Registration for expats in Hungary can be made via www.vakcinainfo.gov.hu, free of charge. The order in which people are vaccinated is determined by their vulnerability to disease regarding coronavirus, not by the order in which they register.
At the onine site registrants need to input their name, age, email address and phone number, and indicate if they have a TAJ Card or not.
"If you register and approve further contact," the website states, "you will receive instant information about the vaccine and what to do next".
The actual vaccination of foreign residents in Hungary will start in the second half of May, with Hungarian nationals living in other countries to follow, the government’s Covid information centre stated this week.
Nobody should neglect to have their second inoculation
More generally, CMO Müller warned that the epidemic is not over, as the coronavirus continues to be amongst us.
She emphasised that nobody should neglect to have their second inoculation, as the manufacturers of vaccines can only that way guarantee protection.
National Police spokesman Kristóf Gál said that, despite the partial reopening, gathering in groups continues to be banned and everybody must continue to observe the defence measures.
Police took action against 1,966 people on the weekend for not wearing face masks and against 668 people for violating the curfew.
He said anybody who forges an immunity certificate is guilty of a criminal act and punishable by up to five years in prison.
Inoculation of registered 16-18 year olds to get under way after May 10
Meanwhile, Pfizer-BioNTech has applied to the European Medicines Agency for its vaccine to be accredited for 12-15 year olds, Cecília Müller told a press conference of the operative board responsible for handling the epidemic.
As soon as the procedure is completed, Hungary will also expand the scope of the eligible demographics, she said.

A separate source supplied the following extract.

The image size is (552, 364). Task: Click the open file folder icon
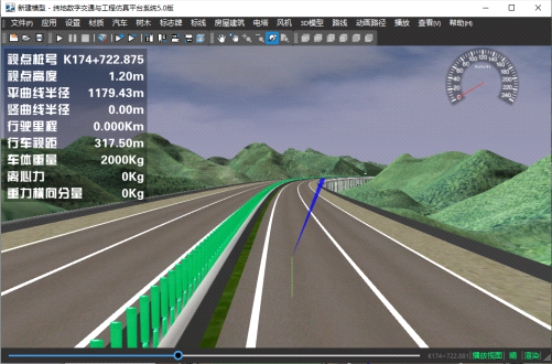coord(26,38)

Foreigners without social security numbers will also be able to register for the vaccine from Tuesday, Müller said.
Nearly 340,000 doses of Pfizer’s vaccine are due to arrive in Hungary on Tuesday, Müller said, adding that they will be used to reschedule the second jab for teachers supervising the school-leaving exams in high schools, which started on Monday morning.
The one-dose Janssen vaccines will be used on vaccination buses bound for remote localities, she said.
Those wishing to receive their second AstraZeneca jab earlier than the originally designated three-month deadline can request it where they received the first dose, she said.
Thanks to the protection efforts and vaccination, Hungarian pandemic numbers are improving steadily, Müller said.
Meanwhile, the trace amounts of the virus in waste water, an indicator of the pandemic’s course over the next period, has slightly grown in the cities of Budapest, Debrecen and Szolnok and edged down in Eger, Pécs, Székesfehérvár, Tatabánya and other cities, she said.
"Hungary saved many lives thanks to Eastern vaccines"
Hungary saved many lives and “gained a month and a half” in vaccinations thanks to the Russian and Chinese Covid-19 jabs, a foreign ministry official also said this week.
Tamás Menczer, the state secretary for communications and international representation, said in a Facebook video that without the Eastern vaccines, the number of vaccinated Hungarians would not have reached four million by last Friday, only in mid-June.
Restrictions would have remained in force for a month and a half longer and the gradual relaunch of the economy, including the reopening of pubs and restaurants, cinemas, theatres and gyms, would have been delayed accordingly, he added.
“Had we listened to the anti-vaxxer voices on the left, there would be much fewer vaccinated, protected people and we would have lost a month and a half,” he added. Menczer said vaccines save lives and “lead us back to our normal lives”.
Menczer called on everyone not to believe the anti-vaxxers.